AccountantMany employers require that accounting professionals have their certified public accounting (CPA) licenses, and the main difference between an accountant and a CPA is often training. The job functions within the accounting career field are extensive, and people who have learned specific business skills can fill many corporate accounting positions regardless of their academic backgrounds. However, more employment opportunities are available for accountants who are also CPAs primarily because both government and industry place high value on the verifiable expertise of CPAs. Here are some examples of the differences between CPAs and accountants as they relate to employment opportunities, academic backgrounds, professional experience and continuing education.

Common Employment Opportunities for CPAs and Accountants

CPAs are almost exclusively called upon to conduct audits and perform corporate tax preparation, according to American Institute of CPAs. Since these areas of accounting often result in stiff government or industry penalties when problems arise, corporations call on accountants that have been trained and tested in those specific areas. Also, when federal and local government agencies require forensic accounting activities, they call on CPAs to investigate and apply their knowledge of financial reporting principles to help prosecute or defend cases of alleged financial fraud. These accountants’ licenses authorize them to become expert witnesses in support of litigation efforts. Employment opportunities for accountants who are not CPAs are available, but these business professionals often face heavy competition in the job market unless they have specialized accounting skills or credentials to support a niche sector. For example, business professionals who work in the accounting departments of certain government agencies may have a number of years of sector specific experience and certifications that are directly related to their jobs like the Certified Government Financial Manager or the Certified Management Accountant credentials, but many of these accountants are not CPAs.

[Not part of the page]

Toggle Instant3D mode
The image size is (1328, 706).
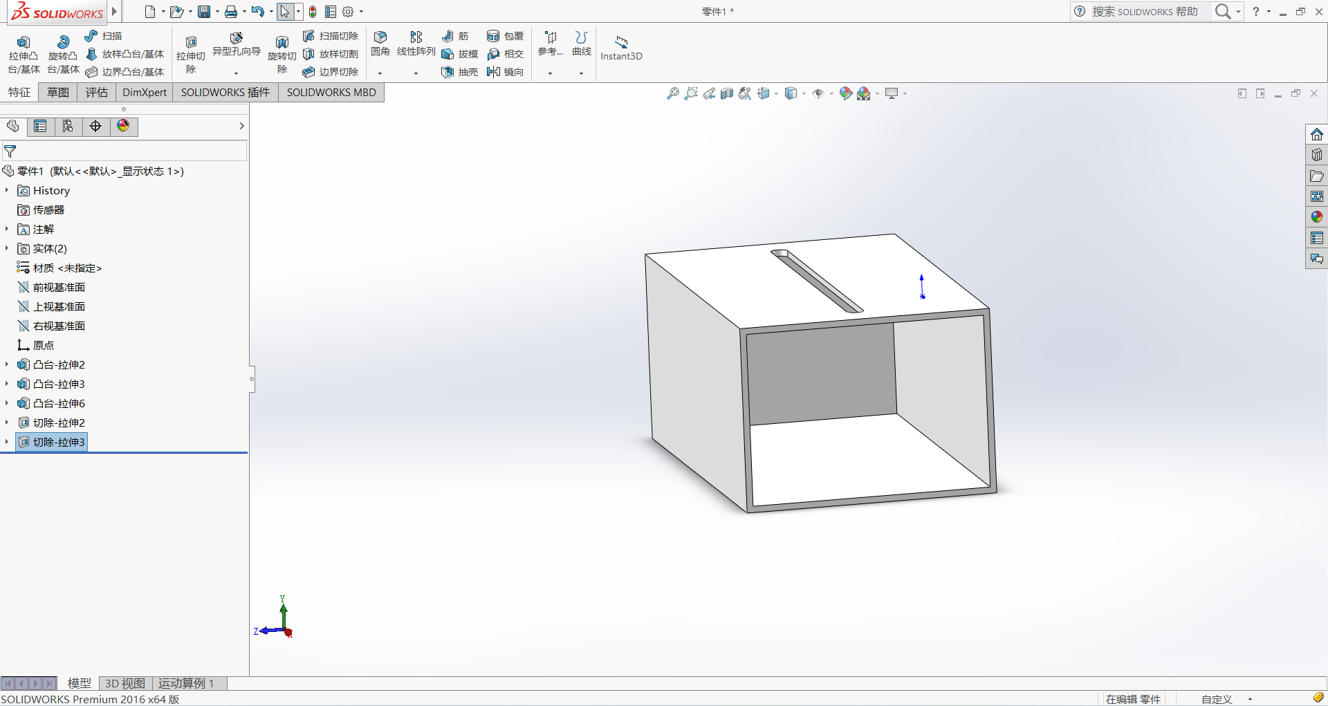pyautogui.click(x=621, y=48)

Academic Backgrounds of CPAs and Accountants

CPAs usually follow a very distinct educational path throughout their professional journey. Each state requires that CPA candidates complete 150 hours of formal, university level accounting and business course work. Aspiring CPAs usually achieve these hours by earning a 120 hour undergraduate degree in accounting or business administration with a concentration in accounting and taking supplemental accounting courses to reach the 150 hour educational requirement. Subsequently, many of them decide to head straight to graduate school to gain those extra hours, and they often pick up advanced degrees like an Accounting Master of Business Administration or a Master of Accountancy. A business professional who performs accounting functions for an organization may or may not have an accounting degree. Many of these accountants have more varied academic backgrounds that could include undergraduate disciplines like business administration, finance, economics, mathematics or even engineering. Some of the positions that these accountants hold are related to managerial accounting functions, and employers often desire them to have advanced degrees in accounting, business, finance, economics or engineering management. Most entry level positions do not require advanced degrees, however.

Professional Experience

CPAs are required to have a certain amount of supervised professional experience to earn their licenses, and these experience requirements are set by each state. Many employers will hire CPA candidates while they gain this experience, and some top employers will even reimburse their employees for the costs associated with the exam when tests are satisfactorily completed. While accountants who do not have CPAs are encouraged to gain experience early through internships, professional experience is often not required for entry level positions.

Continuing Education

All business professionals including accountants strive to stay competitive by performing as many continuing education activities as possible. However, it is a requirement for CPAs to gain a number of continuing education units to maintain their licenses. CPA licenses represent professionals who have the latest information regarding theory, principles, reporting standards and ethics in accounting; these sought after experts can only gain this information through continuous professional development.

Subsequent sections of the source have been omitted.